Hours later, however, Johnson called another press conference, which ended up adding fuel to the controversy. “For anyone who doesn’t know my established record on this issue, let me be unequivocally clear: a man is a man, and a woman is a woman, and a man cannot become a woman,” he said. “That said, I also believe that’s what scripture teaches, what I just said, but I also believe we treat everybody with dignity. We can do and believe all those things at the same time,” he added, without taking a position for or against the measure.
Even if the resolution were to pass, it would be difficult to enforce. This week, some Democrats have asked whether Mace intends to require pat-downs or blood tests at the doors of all Capitol bathrooms. Mace, for her part, has not specified how the rule would be enforced.
McBride at the center of a larger culture war
As expected, the controversial resolution has sparked outrage among Democratic lawmakers, including party leaders in both chambers of Congress: from the Senate, Chuck Schumer called it “cruel” and, from the House, Hakeem Jeffries described it as “bullying.”
McBride, who will be sworn in on January 3, downplayed the issue and called the measure a “distraction.” “This is a blatant attempt from far-right extremists to distract from the fact that they have no real solutions to what Americans are facing. We should be focused on bringing down the cost of housing, health care, and child care, not manufacturing culture wars,” she wrote on social media.
McBride’s response to this latest attack against her echoes the way she has approached her campaign, during which she barely discussed her identity. Before her election win, she maintained that she was focused on “delivering tangible results for the constituents” she serves, not explaining her identity to anyone. She said that as a state senator in her native Delaware — where she was also the first trans person elected to the state legislature — she was accustomed to working with people who have voted against LGBTQI+ rights and was willing to continue to do so in Washington to advance her political agenda, which focuses on lowering preschool costs and raising the minimum wage, among other measures.
But McBride already knew that her arrival in Washington would provoke outrage among legislators from the most radical and conservative wing of the Republican Party, which in recent years has been dedicated to trying to dismantle all kinds of protections for trans people, especially in the areas of health and education. In addition to trying to force them to use the bathrooms that correspond to their biological sex, as they intend to do with McBride, Republicans have concentrated their efforts on prohibiting medical care for trans minors who want to affirm their gender and excluding trans women from women’s sports leagues.
And they have attempted to do so with a raft of proposed measures at both the federal and state levels. This year alone, a total of 81 anti-trans bills have been introduced in Congress, according to a website dedicated to tracking such legislation. And across the country, more than 500 state laws have been proposed. Of those, 45 have been passed, in 16 states.

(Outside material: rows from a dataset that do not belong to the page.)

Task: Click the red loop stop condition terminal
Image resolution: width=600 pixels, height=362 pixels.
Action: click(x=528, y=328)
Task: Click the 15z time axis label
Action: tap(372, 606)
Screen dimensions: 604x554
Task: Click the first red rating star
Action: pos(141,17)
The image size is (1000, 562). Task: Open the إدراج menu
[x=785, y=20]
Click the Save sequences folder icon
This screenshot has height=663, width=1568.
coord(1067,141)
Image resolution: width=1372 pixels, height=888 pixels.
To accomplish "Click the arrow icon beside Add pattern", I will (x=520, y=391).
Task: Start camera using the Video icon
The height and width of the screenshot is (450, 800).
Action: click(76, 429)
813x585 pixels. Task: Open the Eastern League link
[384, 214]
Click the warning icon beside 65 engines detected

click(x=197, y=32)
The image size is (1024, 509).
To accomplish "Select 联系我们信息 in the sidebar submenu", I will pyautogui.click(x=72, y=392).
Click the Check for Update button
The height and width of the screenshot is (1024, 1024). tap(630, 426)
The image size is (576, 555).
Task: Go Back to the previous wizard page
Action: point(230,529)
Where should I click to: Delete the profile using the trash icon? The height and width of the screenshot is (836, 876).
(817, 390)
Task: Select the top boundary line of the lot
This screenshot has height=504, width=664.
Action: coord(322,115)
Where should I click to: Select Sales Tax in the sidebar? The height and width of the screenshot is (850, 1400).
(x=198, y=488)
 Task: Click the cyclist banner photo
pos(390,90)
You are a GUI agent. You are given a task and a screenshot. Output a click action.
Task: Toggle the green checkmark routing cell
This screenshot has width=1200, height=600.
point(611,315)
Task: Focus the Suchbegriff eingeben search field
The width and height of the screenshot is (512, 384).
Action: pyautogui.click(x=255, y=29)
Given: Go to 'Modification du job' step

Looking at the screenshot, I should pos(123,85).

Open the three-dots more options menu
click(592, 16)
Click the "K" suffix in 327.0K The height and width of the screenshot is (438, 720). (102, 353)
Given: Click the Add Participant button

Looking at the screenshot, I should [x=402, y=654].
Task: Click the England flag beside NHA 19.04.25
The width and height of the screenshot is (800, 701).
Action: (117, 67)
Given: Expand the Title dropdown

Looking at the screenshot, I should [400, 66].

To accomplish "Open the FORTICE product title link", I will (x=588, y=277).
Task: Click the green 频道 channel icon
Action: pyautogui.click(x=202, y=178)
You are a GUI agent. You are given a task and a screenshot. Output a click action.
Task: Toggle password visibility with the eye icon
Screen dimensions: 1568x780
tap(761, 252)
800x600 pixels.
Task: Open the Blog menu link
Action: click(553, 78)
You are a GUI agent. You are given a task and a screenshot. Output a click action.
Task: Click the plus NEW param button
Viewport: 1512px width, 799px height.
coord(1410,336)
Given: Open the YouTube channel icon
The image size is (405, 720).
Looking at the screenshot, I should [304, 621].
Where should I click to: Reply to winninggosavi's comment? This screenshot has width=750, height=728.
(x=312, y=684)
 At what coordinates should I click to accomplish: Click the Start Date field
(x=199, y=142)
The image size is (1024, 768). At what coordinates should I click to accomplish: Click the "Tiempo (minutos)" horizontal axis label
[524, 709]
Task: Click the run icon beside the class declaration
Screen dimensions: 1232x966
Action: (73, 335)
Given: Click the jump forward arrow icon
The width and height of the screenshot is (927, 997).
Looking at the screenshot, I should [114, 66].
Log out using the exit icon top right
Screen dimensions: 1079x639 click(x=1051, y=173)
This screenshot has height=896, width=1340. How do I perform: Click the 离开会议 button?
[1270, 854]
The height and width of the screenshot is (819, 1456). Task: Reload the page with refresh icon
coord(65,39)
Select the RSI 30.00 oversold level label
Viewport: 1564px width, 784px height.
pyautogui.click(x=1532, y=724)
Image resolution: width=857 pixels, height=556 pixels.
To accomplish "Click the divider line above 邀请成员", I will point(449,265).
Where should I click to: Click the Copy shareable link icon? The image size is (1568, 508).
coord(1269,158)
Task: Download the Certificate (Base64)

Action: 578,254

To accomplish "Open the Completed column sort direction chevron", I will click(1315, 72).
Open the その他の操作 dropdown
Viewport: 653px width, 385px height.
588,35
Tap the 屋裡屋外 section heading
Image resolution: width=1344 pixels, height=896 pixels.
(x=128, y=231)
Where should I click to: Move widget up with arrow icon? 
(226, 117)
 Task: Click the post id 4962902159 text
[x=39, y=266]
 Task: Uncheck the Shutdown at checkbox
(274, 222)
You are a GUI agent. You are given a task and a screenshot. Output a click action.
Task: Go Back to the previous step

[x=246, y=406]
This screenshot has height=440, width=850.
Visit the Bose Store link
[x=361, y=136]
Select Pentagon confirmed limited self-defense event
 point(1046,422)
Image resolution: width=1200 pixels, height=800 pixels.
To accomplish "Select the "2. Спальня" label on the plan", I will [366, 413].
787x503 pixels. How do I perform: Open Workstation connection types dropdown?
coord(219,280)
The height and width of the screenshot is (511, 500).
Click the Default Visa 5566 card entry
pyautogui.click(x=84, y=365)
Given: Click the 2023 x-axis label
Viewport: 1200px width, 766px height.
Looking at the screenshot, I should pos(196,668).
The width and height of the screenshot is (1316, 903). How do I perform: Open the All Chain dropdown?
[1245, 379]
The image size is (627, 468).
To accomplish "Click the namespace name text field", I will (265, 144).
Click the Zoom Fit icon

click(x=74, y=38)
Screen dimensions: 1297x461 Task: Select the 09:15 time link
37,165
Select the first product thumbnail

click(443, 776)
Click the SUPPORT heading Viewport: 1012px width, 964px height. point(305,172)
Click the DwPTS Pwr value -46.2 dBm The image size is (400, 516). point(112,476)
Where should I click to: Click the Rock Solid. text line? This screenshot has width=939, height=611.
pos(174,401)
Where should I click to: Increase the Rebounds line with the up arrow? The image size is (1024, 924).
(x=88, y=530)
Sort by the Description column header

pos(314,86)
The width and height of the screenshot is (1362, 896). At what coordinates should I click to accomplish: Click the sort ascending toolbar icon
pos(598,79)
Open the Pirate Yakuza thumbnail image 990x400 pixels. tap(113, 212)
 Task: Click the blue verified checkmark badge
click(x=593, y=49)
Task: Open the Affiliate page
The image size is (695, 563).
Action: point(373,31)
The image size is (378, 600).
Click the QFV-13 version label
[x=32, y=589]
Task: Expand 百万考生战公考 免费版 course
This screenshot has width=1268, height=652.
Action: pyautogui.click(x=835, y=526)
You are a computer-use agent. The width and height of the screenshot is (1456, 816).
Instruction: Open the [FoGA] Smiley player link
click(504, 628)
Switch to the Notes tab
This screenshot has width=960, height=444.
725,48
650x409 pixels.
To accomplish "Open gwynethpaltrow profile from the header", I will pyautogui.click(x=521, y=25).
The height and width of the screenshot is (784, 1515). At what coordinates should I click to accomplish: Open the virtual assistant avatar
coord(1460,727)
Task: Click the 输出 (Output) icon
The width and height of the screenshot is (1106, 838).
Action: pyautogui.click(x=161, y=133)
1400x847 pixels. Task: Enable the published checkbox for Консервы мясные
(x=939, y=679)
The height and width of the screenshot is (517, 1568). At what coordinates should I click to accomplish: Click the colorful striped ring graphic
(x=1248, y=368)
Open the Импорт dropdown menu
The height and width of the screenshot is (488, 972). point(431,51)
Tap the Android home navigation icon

Those efforts are expected — and Rep. Mace’s bill demonstrates this — to accelerate when the new Congress, with Republican majorities in both chambers, is sworn in next year with Donald Trump as president. The president-elect also has a long history of attacking trans people: in the final weeks of his campaign, he spent more on campaigns focused on attacking this community than on any other issue. In total, the Republican spent nearly $215 million on anti-trans rights ads. And with McBride in Congress, it’s clear that the GOP will have a new target to attack whenever and however it pleases.